LVMH announced it would buy Chateau du Galoupet, a 17th-century estate in the Provence region on France’s Mediterranean coast that will be the group’s first producer of rosé wine. “A micro-climate which refreshes the vines with temperate and salty winds” ensures consistent yields and was a selling point for the estate, the French luxury group said.
LVMH’s wine and spirits portfolio includes Champagnes such as Dom Perignon and Ruinart, as well as Hennessy Cognac. Other acquisitions have included top-shelf makers of Bordeaux and Burgundy like the Clos des Lambrays estate whose grand cru bottles can retail north of $US260 ($A375).
Now rising demand for rosé - which has lately become emblematic of South-of-France savoir vivre and a staple for daytime summer parties - has seen the French luxury conglomerate buy an estate whose bottles still retail for less than $US15 ($A21.50).

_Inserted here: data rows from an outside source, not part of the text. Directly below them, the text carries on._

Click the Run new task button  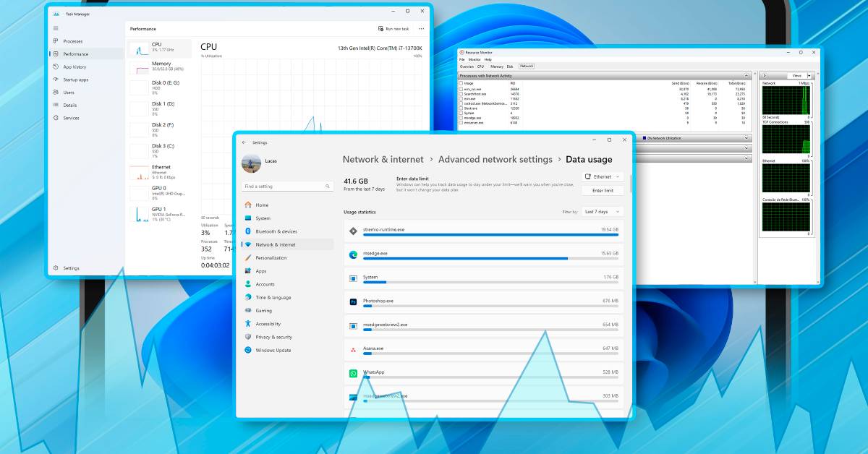pyautogui.click(x=393, y=29)
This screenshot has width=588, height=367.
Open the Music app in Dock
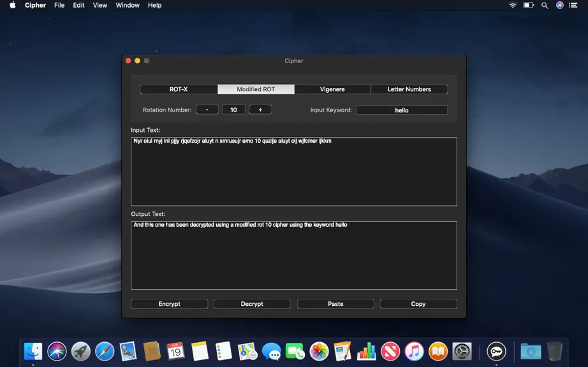[414, 351]
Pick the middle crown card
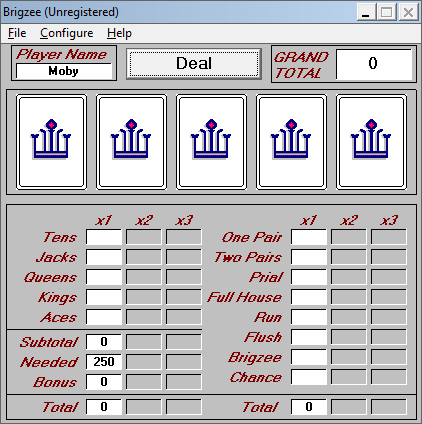This screenshot has height=424, width=422. click(x=211, y=142)
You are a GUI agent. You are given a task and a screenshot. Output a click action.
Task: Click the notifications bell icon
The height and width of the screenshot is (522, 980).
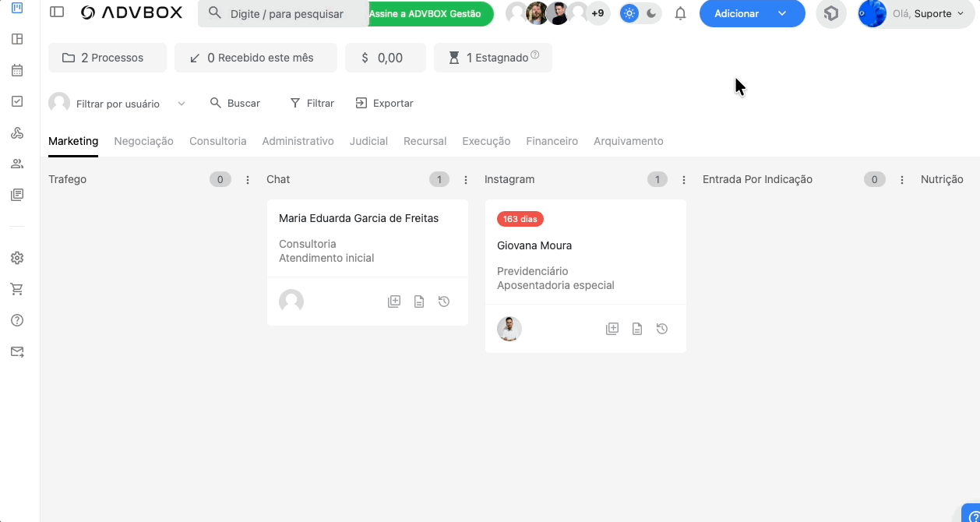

Exports of Provencal rosé have risen 14-fold over the past 10 years, local trade association CIVP said. Exports rose 8 per cent in value last year, roughly three times the increase for French wines overall.
The acquisition is LVMH’s latest manoeuvre as the group, controlled by France’s wealthiest man, Bernard Arnault, tries to keep up with the fast-changing tastes of young luxury consumers. Earlier this month the company confirmed it was launching a new fashion brand fronted by the American pop singer Rihanna.
Other recent acquisitions include the high-end travel group Belmond, which operates the Hotel Caruso on the Amalfi Coast and Orient Express trains from London to Venice.
LVMH declined to say how much it paid for Chateau du Galoupet, which comprises 68 hectares of vines about 50 kilometres west of St Tropez.